Kleine Anmerkung: Der Verein heisst Hertha BSC ( Berliner Sport-Club ) und das Berlin wurde nur für die internationalen Wettbewerbe während des letzten Jahrzehnts angefügt. Im Deutschen ist das allerdings unnötig, es redet ja auch niemand vom HSV Hamburg…

Was die Analyse angeht, sehe ich aber praktisch alle Punkte genauso.
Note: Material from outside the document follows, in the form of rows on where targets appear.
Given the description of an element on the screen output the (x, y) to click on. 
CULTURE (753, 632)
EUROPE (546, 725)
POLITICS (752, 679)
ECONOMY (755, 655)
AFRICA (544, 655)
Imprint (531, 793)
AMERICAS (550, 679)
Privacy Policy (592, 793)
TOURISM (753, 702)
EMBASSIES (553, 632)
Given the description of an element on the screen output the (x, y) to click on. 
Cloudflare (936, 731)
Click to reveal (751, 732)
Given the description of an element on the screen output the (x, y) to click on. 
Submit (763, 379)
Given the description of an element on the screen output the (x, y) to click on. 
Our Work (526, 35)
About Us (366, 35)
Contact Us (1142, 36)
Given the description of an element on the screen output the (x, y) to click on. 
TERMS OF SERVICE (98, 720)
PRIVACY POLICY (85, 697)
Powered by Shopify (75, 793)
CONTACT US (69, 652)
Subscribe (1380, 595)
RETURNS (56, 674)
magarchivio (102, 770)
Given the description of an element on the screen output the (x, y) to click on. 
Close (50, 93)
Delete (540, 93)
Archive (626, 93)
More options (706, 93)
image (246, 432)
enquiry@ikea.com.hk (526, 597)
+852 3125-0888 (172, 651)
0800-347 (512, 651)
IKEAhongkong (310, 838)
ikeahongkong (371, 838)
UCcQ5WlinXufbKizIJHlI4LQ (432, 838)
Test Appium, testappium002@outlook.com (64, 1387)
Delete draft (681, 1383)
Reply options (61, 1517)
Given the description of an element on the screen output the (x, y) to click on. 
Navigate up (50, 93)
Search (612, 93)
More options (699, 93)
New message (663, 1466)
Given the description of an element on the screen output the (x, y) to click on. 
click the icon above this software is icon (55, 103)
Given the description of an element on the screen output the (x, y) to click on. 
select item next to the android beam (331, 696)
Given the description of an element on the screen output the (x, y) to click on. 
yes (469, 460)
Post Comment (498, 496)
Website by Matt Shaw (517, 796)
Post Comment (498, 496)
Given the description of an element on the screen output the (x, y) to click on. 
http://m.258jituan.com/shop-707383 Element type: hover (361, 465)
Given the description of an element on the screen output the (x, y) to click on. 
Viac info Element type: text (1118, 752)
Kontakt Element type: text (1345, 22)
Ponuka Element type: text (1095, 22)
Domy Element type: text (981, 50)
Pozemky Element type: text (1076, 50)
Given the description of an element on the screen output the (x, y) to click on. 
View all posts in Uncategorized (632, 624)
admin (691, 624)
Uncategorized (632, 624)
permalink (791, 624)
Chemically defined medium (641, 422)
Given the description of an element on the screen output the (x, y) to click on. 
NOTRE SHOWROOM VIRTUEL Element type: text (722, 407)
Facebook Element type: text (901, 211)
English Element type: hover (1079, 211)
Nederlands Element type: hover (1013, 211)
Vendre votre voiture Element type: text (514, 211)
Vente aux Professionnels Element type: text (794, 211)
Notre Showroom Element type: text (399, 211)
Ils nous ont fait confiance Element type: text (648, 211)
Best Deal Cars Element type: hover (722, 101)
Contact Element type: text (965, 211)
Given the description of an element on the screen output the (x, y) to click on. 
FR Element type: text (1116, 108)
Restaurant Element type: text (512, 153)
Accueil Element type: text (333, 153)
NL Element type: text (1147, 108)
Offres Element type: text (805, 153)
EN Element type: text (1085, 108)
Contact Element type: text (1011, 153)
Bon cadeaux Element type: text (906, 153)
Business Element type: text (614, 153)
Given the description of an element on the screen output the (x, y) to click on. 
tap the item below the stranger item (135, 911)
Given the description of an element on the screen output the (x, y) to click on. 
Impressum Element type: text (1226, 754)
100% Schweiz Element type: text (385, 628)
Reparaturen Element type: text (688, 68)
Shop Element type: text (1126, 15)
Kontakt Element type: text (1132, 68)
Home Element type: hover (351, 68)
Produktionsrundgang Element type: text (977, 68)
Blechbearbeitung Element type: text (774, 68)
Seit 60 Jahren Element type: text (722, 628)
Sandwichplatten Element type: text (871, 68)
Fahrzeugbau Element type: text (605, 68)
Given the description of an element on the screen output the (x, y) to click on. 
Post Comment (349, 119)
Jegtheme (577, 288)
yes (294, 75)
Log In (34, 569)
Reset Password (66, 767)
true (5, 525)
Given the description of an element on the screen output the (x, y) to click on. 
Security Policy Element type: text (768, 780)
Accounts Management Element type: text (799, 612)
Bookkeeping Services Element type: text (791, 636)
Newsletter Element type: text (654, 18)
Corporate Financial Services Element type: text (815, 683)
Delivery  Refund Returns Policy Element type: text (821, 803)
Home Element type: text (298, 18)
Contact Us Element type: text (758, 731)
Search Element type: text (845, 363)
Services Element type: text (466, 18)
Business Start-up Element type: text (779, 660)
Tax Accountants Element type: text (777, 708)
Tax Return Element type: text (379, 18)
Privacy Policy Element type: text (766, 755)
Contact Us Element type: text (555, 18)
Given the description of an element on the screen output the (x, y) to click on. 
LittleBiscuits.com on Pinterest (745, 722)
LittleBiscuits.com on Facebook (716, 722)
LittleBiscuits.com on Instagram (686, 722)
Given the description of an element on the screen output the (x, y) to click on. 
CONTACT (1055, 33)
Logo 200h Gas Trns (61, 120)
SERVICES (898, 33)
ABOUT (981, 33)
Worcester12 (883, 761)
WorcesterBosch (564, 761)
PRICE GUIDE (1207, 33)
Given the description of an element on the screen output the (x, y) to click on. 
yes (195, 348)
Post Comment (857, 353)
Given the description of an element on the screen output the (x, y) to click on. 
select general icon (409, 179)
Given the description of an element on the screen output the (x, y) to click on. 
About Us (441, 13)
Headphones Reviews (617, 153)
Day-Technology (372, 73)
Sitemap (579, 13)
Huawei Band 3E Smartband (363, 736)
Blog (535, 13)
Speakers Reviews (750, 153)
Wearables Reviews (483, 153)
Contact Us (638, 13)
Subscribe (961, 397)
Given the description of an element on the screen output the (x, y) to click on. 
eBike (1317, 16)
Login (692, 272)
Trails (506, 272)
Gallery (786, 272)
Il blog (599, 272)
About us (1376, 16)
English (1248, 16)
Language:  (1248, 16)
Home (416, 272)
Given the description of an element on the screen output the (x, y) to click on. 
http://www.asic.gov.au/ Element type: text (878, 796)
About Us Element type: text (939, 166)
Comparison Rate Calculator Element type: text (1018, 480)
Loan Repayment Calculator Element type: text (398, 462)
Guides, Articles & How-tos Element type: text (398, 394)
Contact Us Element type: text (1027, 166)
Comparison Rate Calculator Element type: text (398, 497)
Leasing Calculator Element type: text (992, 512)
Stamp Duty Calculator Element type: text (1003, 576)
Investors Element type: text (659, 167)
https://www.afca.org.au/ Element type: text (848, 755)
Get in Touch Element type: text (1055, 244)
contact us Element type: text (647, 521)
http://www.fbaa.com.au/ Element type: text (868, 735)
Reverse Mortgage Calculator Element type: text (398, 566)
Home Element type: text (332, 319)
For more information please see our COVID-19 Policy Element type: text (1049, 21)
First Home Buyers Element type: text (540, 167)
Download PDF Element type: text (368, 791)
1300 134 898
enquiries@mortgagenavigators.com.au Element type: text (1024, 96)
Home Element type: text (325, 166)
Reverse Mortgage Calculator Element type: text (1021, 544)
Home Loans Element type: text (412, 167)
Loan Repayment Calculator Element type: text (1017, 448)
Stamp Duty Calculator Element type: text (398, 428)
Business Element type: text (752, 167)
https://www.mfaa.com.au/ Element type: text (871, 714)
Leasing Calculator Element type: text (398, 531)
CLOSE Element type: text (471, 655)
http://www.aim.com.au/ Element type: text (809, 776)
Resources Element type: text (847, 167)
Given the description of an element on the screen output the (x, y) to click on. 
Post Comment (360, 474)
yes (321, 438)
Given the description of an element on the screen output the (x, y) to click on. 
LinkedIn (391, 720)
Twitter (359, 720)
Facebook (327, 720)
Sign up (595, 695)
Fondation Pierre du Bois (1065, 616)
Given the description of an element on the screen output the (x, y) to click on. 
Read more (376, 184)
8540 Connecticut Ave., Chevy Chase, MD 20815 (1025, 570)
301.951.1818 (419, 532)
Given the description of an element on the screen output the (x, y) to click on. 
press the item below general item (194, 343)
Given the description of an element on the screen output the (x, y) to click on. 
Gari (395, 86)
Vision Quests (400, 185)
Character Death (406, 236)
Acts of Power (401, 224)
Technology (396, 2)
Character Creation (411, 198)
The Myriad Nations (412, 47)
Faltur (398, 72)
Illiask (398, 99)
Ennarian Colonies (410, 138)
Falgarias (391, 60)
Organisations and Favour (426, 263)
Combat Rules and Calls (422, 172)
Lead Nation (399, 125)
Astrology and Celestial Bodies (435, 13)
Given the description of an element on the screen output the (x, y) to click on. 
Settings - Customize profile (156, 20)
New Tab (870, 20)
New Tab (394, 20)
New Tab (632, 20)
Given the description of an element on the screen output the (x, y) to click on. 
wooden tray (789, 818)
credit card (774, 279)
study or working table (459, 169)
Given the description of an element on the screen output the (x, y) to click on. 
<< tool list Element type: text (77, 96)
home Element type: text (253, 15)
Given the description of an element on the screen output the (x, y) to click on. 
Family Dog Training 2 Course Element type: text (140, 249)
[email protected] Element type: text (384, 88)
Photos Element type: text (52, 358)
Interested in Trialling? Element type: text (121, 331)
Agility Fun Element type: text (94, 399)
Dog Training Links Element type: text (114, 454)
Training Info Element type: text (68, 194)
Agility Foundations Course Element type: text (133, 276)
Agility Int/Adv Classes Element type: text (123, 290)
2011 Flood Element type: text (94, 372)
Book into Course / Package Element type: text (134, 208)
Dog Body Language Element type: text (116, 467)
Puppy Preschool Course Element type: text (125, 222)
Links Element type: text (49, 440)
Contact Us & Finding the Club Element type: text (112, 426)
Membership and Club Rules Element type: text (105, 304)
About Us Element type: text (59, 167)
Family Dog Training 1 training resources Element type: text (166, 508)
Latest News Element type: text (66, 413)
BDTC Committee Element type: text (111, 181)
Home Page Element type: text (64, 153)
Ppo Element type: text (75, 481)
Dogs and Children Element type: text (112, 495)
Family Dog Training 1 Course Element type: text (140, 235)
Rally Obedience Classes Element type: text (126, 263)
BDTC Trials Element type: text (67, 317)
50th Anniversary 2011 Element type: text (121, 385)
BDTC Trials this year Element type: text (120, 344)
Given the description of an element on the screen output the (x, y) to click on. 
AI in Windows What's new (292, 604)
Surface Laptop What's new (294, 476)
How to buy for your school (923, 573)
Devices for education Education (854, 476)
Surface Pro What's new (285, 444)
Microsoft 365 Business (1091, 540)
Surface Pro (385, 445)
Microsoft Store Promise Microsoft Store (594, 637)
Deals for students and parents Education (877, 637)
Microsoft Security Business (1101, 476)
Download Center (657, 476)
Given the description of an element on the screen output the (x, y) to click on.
Der FC ist eine reine Kontermannschaft und gegen Babbels Hertha muss man vor allem auf die Spieler in der Mittelfeldzentrale pressen, das war ja auch schon in der letzten Saison so, als Niemeyer dort in der Hinrunde meist alleine spielte. Das ist dann womöglich der Nachteil eines ausländischen Trainers, die Zweitligisten hatten das schon früh begriffen und seit dem Aachen-Spiel umgesetzt, dadurch kam es dann zur zeitweiligen Krise der Hertha, bis das Trainerteam auf 4-4-2 umstellte.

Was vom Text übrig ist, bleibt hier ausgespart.